TO BE DONE:
1. Please transcribe the part of the flashlight patent text that opens with the words containing "BACKGROUND OF THE" and closes with "any other emitter.".
2. Answer these questions from the flashlight patent text:
(a) To what does the invention relate, more particularly?
(b) Which light source is named as the principal one used in flashlights?
(c) What would be required to get two significantly different light outputs from the same flashlight?

SELECTION:
FIELD OF THE INVENTION

This invention relates to flashlights, and more particularly to means for controlling flashlight output.

BACKGROUND OF THE INVENTION

Flashlights are conveniently-sized battery powered portable light sources, which provide the user with a source of illumination. The illumination could be white light or light of a specific color, or even light outside the visible range of wavelengths, such as ultra violet or infrared radiation. The “color” or wave length of the light will depend on the nature of the light source or light sources used in the flashlight. These would typically be either tungsten lamps, ARC lamps, light emitting diodes (LEDs), lasers, or any other emitter.
Because of the general nature of flashlights and their wide range of applications, it is very desirable for a flashlight to be able to emit, at the user's direction, different levels of light output, and/or different colors or wavelengths of light. This can be accomplished using multiple light sources or a single light source, which can be adjusted to provide different levels of light output.
The principal light source used in flashlights is the tungsten filament lamp, as alternatives suffer inadequate illumination, or excessive battery consumption. Tungsten filament lamps, however, cannot be effectively used as a variable output light source because they must be operated close to their design point (current & voltage) if they are to retain their efficiency in converting electrical energy to light. Generally speaking, the same thing can also be said about ARC lamps. Thus, if one wanted two significantly different light outputs from the same flashlight, this would require the use of two different lamps. Examples of such prior art systems are described in Matthews U.S. Pat. No. 5,629,105 and Matthews U.S. Pat. No. 6,386,730, the former teaching the use of a second lamp protruding through the reflector at a point offset to the side of the main lamp which is located at the focal point of the (parabolic) reflector, and the latter teaching the use of two lamps each with its own reflector, the reflectors merged together in a manner such that the light from each lamp interacts only with its own reflector. Both patents are incorporated by reference herein.

RECORDED DATA:
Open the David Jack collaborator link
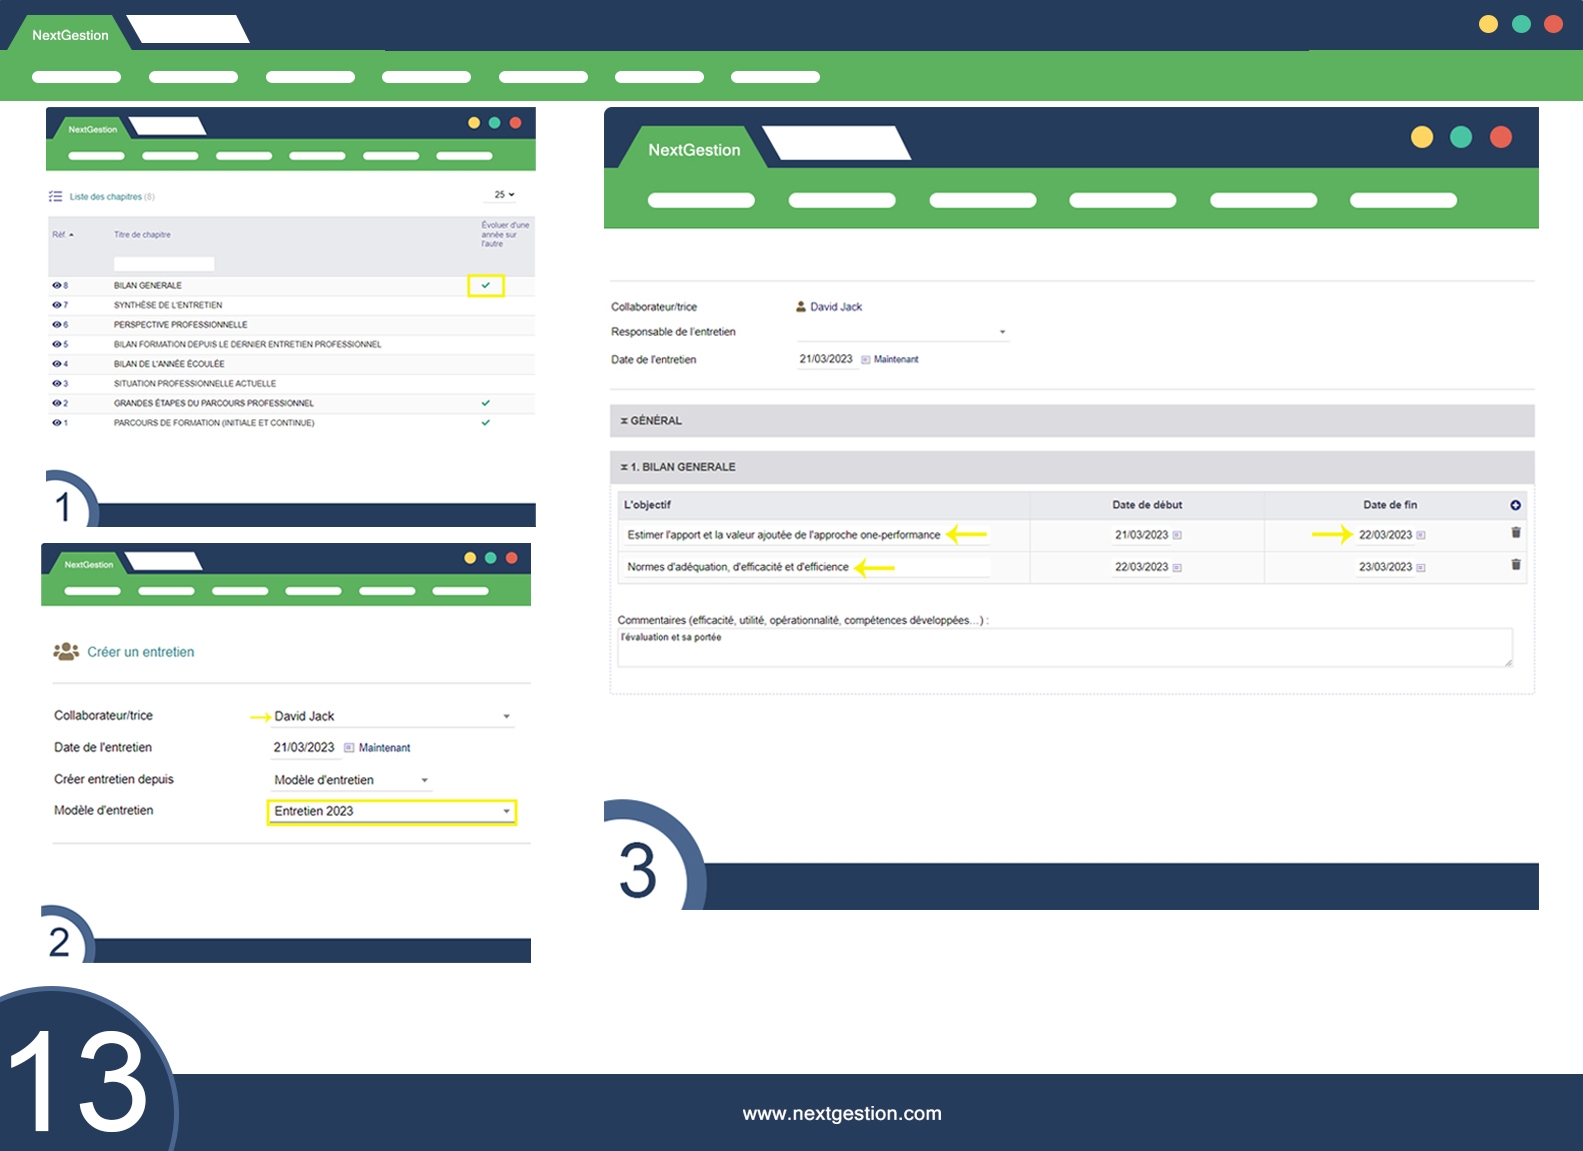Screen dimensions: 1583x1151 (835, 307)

FINAL RESULTS:
1.
BACKGROUND OF THE INVENTION

Flashlights are conveniently-sized battery powered portable light sources, which provide the user with a source of illumination. The illumination could be white light or light of a specific color, or even light outside the visible range of wavelengths, such as ultra violet or infrared radiation. The “color” or wave length of the light will depend on the nature of the light source or light sources used in the flashlight. These would typically be either tungsten lamps, ARC lamps, light emitting diodes (LEDs), lasers, or any other emitter.

2.
(a) Means for controlling flashlight output.
(b) The tungsten filament lamp.
(c) The use of two different lamps.